Text passage -
# Good day with a big streamer



## PBH (Nov 7, 2007)

(I'll apologize about the pics to start. Sorry. Yes, I'm sure some may recognize the stream and know it. I don't really want too much attention drawn to it...)

Well, I went fishing Friday. It was a little windy, which made it a bit cold. But other than that, it was a really good day.

In total, I caught 5 fish. Two rainbows, and three browns. Every single fish I caught was over 20 inches. Once thing that made is fun was that I caught all of my fish on one of my big articulated (ie: snake) streamers. Richard wasn't too sure about my fly selection -- of course, he had opted to go with the old reliable dead minnow. I out fished him. 

One of the rainbows was really pretty. I've never seen a rainbow with cheeks, throat, and belly colored up like this one. No -- it isn't a cuttbow. Cuttbows are not stocked by the DWR, and there isn't any natural reproduction in this river. It's a rainbow -- and a darn pretty one! We actually caught it twice, about two hours apart. I caught it first on my streamer. My brother caught it second on bait. It was pretty easy to distinguish this fish:




























The browns were really nice too. Here is one lying by my fly rod. Everything was FAT!










The last fish I caught was a real bruiser. I knew it was a little bigger as soon as I hooked it -- i pulled significantly harder than the others. I horsed it more than i should have -- there were some bad snags where I hooked it, and I was worried about getting tangled and losing it -- but it worked out in the end.





































So, there you have it. The 29" and ~10lb carp.

yep. I kept it. I think it will look nice on my wall. I'll make a little name plate with "carpy" on it.


----------



## PBH (Nov 7, 2007)

something fun: Look at the picture of the rainbow with the fly hanging from it's mouth.
If you turned that fly, it would extend to somewhere near the gill plate -- maybe extend past?

Now look at the head shot of the brown with the fly. It doesn't come close to the gill plate! That head was huge!


----------



## PBH (Nov 7, 2007)

feel free to insert any "you're holding it out to make it look bigger" jokes. It's all good.


----------



## Vanilla (Dec 11, 2009)

Congrats on a great fish. That is the fish of a lifetime, right there! We just don't grow many like that in these parts. Well done.


----------



## Catherder (Aug 2, 2008)

Very nicely done!


----------



## Packout (Nov 20, 2007)

Sweet fish! In the plural- all of them. That is a special day. I'm jealous. 

..


----------



## willfish4food (Jul 14, 2009)

Awesome pics of some fantastic fish! Thanks for posting them up.

I'd like to know more about that streamer. Looks really interesting.

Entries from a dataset
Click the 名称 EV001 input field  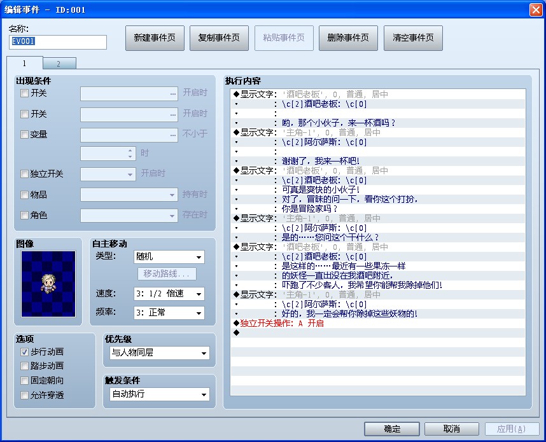point(58,42)
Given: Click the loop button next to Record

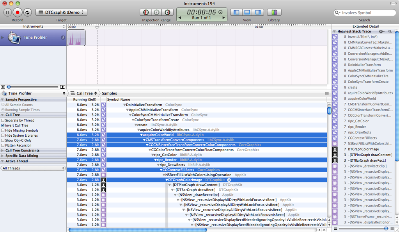Looking at the screenshot, I should pyautogui.click(x=27, y=12).
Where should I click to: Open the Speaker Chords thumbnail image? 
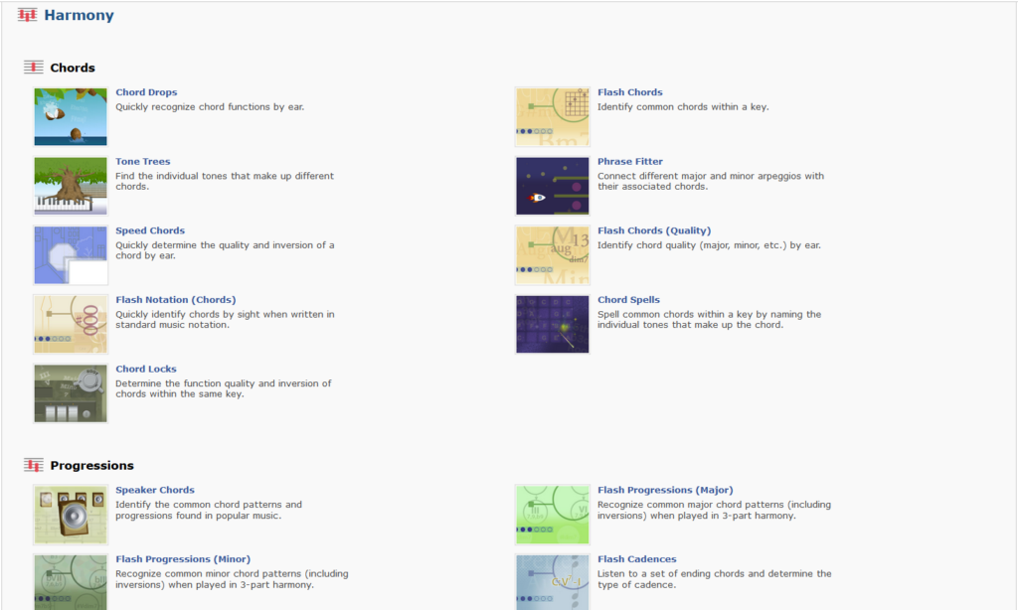point(71,515)
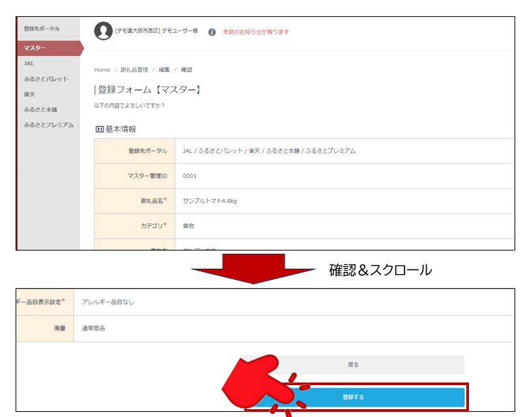Choose ふるさとプレミアム in the sidebar
523x417 pixels.
[48, 125]
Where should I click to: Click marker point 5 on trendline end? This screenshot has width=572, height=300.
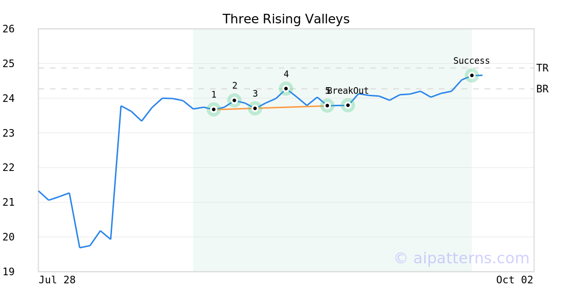(327, 105)
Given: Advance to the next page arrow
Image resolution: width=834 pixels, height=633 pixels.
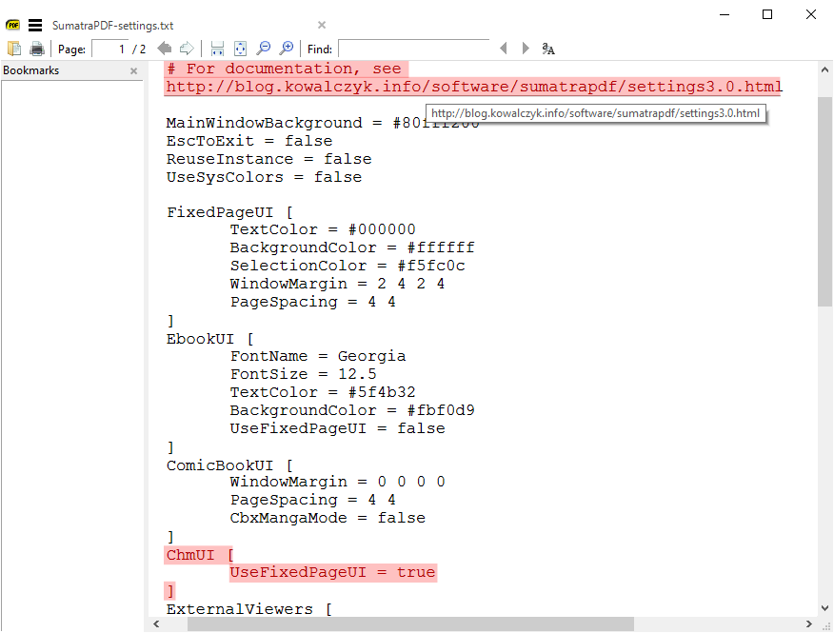Looking at the screenshot, I should tap(185, 48).
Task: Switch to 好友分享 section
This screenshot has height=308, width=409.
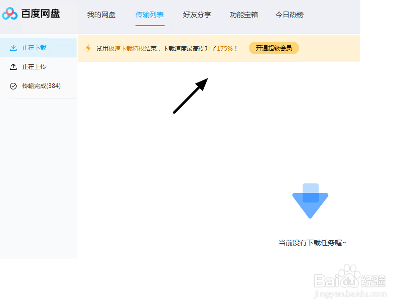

Exercise instructions -
(a) Based on the fishing thread, decide whether each statement agrees with it: (i) The poster caught five fish, each over 20 inches. (ii) Richard also fished with a streamer. (iii) The poster let the last fish go.
(b) Reproduce the entries word for word from the line that contains "Where should I click to: Click" through the end of the entries, including both of those lines. Omit the pictures.

Final answers -
(a)
(i) Yes: "In total, I caught 5 fish." and "Every single fish I caught was over 20 inches."
(ii) No: "of course, he had opted to go with the old reliable dead minnow."
(iii) No: "yep. I kept it."

(b)
Where should I click to: Click marker point 5 on trendline end? This screenshot has width=572, height=300.
(327, 105)
Given: Advance to the next page arrow
Image resolution: width=834 pixels, height=633 pixels.
Looking at the screenshot, I should tap(185, 48).
Task: Switch to 好友分享 section
This screenshot has height=308, width=409.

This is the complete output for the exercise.